--- TESTO FORNITO ---
Valorizzazione energetica di residui e sottoprodotti della filiera vitivinicola in Italia

Valorizzazione energetica di residui e sottoprodotti della filiera vitivinicola in Italia
a Università di Teramo, Facoltà di Bioscienze e Tecnologie Agro-Alimentari e Ambientali

Introduzione

È ormai generalmente riconosciuto il potenziale dell’agricoltura nella produzione di energia da fonti rinnovabili, tanto che vi è un dibattito acceso sulla competizione nel settore agricolo tra produzioni destinate all’alimentazione e produzioni a scopo energetico. Esiste però un secondo aspetto meno conflittuale che merita di essere approfondito, quello della valorizzazione energetica delle biomasse residuali di origine agricola, intendendo con questo termine sia i residui agricoli derivanti dalla raccolta di prodotti per uso alimentare sia i residui derivanti da processi produttivi agro-industriali (Cavalaglio, 2008).
Nel settore vitivinicolo sono presenti da un lato i residui della potatura (sarmenti) tra le biomasse di origine agricola e dall’altro i sottoprodotti della vinificazione (vinacce, raspi e fecce) tra i residui della trasformazione agro-industriale.
Alcune stime sui potenziali residui del settore vitivinicolo a livello nazionale indicano una disponibilità di circa 1,3 milioni di tonnellate annue di sostanza secca, quasi completamente inutilizzate, una produzione che potrebbe sostituire teoricamente circa 80.000 ha di colture energetiche, e 2,4 milioni di tonnellate di sottoprodotti della vinificazione, che risultano mediamente per ¾ inutilizzati (Cavalaglio, 2008).

--- DATI RACCOLTI ---
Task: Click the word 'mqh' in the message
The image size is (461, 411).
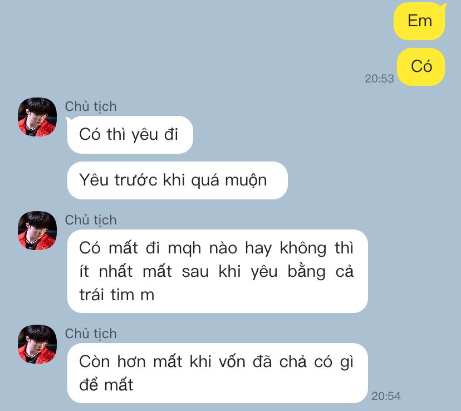Action: [x=184, y=249]
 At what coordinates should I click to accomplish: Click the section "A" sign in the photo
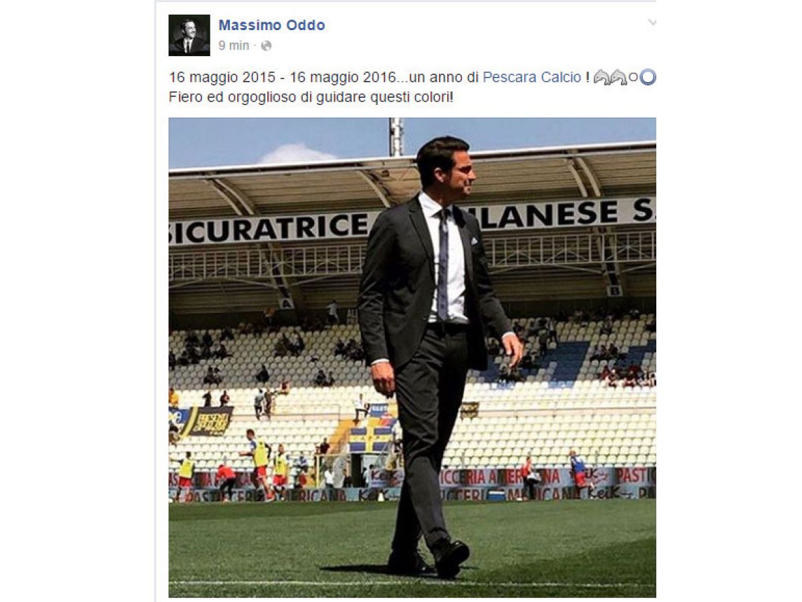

--- ELENCO DEI COMPITI ---
a) Quali sottoprodotti della vinificazione elenca il testo sulla filiera vitivinicola?
b) Restituisci fedelmente il passo del testo sulla filiera vitivinicola che si apre con le parole contenenti "Nel settore vitivinicolo" e si chiude con "della trasformazione agro-industriale.".
Il materiale non è necessario.

--- RISULTATI IN ORDINE ---
a) Vinacce, raspi e fecce.

b)
Nel settore vitivinicolo sono presenti da un lato i residui della potatura (sarmenti) tra le biomasse di origine agricola e dall’altro i sottoprodotti della vinificazione (vinacce, raspi e fecce) tra i residui della trasformazione agro-industriale.